Does this entirely chime with her tweet about the former House of Commons speaker on October 21? Dewberry wrote then: "Bercow is busying himself doing Tony Benn impressions. Talk about playing to the cameras... Many politicians really do now think they are celebrities of some sort and are believing their own hype. It's embarrassing."
Would Bercow say similar about celebrities thinking they are politicians? Or would he go high?
BREXITEERS OF THE WEEK
1. GEORGE GALLOWAY
Perhaps the most baffling candidacy of this general election sees the nation's leading cat impersonator running in West Bromwich East against fellow keen Brexiteers Nicola Richards, a Conservative, and the Brexit Party's Christian Lucas.
Galloway, a personal friend of Jeremy Corbyn, had decided to stand against the constituency's incumbent MP Tom Watson because of his perceived disloyalty towards the Labour leader. He remains a candidate despite Watson's decision not to stand, meaning he will now face Ibrahim Dogus, the Labour candidate and another personal friend of Jeremy Corbyn's.

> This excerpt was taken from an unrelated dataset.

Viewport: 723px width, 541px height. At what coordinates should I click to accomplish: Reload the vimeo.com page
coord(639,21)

George told a local meeting: "I'm not from West Brom. Neither is Slaven Bili?. But he's taking you up to the Premier League at the end of the season. You should look at me like that." Fitting, as his entire strategy makes about as much sense as the Baggies' famous chant of "Boing boing, Boing boing, Boing boing"!
2. MR CLACTON-BREXITPARTY
Double disappointment for 52-year-old Andrew Morgan in the safe Tory seat of Clacton, where he had been due to stand for the Brexit Party until Nigel Farage's great capitulation. Told the party would not challenge sitting Conservative MPs, Morgan then decided to run as an independent and changed his name by deed poll to Andrew Morgan Clacton-Brexitparty in an attempt to ensure that the word 'Brexit' stayed on the ballot. But Morgan will now run under his original moniker after being told that his new one did not comply with election rules. He said: "It was a bit of a waste of time, but I've made a point."
What that point might actually be eludes us, but alas the only double-barrelled name on Clacton's ballot papers will be that of Just-John Sexton, who is standing for the Monster Raving Loony Party.
3. PATRICIA MOUNTAIN
This month's leader of UKIP is a Brighton businesswoman who believes the housing crisis could be solved by building homes on stilts over supermarket and industrial car parks.

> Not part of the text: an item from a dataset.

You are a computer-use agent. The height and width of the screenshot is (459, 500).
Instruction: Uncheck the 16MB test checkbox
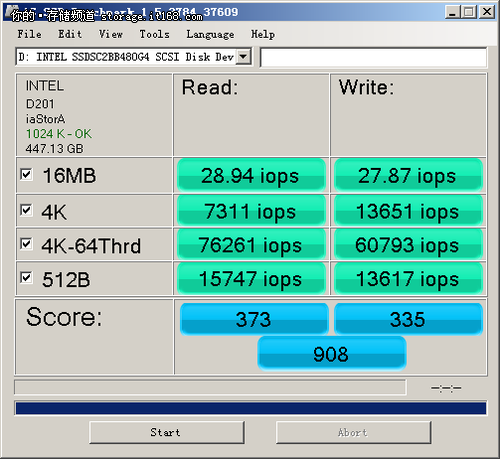point(26,174)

Mountain, who succeeds Dick Braine on an interim basis, came up with the "flying freehold" scheme during her unsuccessful run for the city's council in 2015.
She described the plan as an "innovative solution to the housing crisis", no doubt having canvassed the tens of thousands of prospective homeowners who have always dreamed of living above a supermarket or factory car park.
At UKIP's south east conference in July, Mountain told delegates to "be as brave as Gerard Batten". Let's hope she is as brave and successful as the former leader, who lost 145 councillors and all three EU parliament seats (including his own) in last May's local and European elections.
4. ED PUNCHARD
The Brexit Party's candidate in Tynemouth might be a little rusty when local issues come up during hustings - he lives some 9,000 miles away in Freemantle, Australia.
Punchard, who survived the 1988 Piper Alpha oil rig disaster which killed 167 of his colleagues, emigrated soon afterwards and now runs a documentary-making business which has produced shows including Outback Truckers, Shipwreck Psycho and Dino Stampede.
He admits to only having "passed through" Tynemouth before the election campaign but is renting a home near the sea wall and told the Sydney Morning Herald: "I've got my nose pressed to the double glazing right now looking at the crashing waves, it's a different kind of beauty but it reaches into my soul."
Punchard said of his own candidacy, "It does seem unusual, doesn't it? I mean, 'what the'?" Too right, cobber!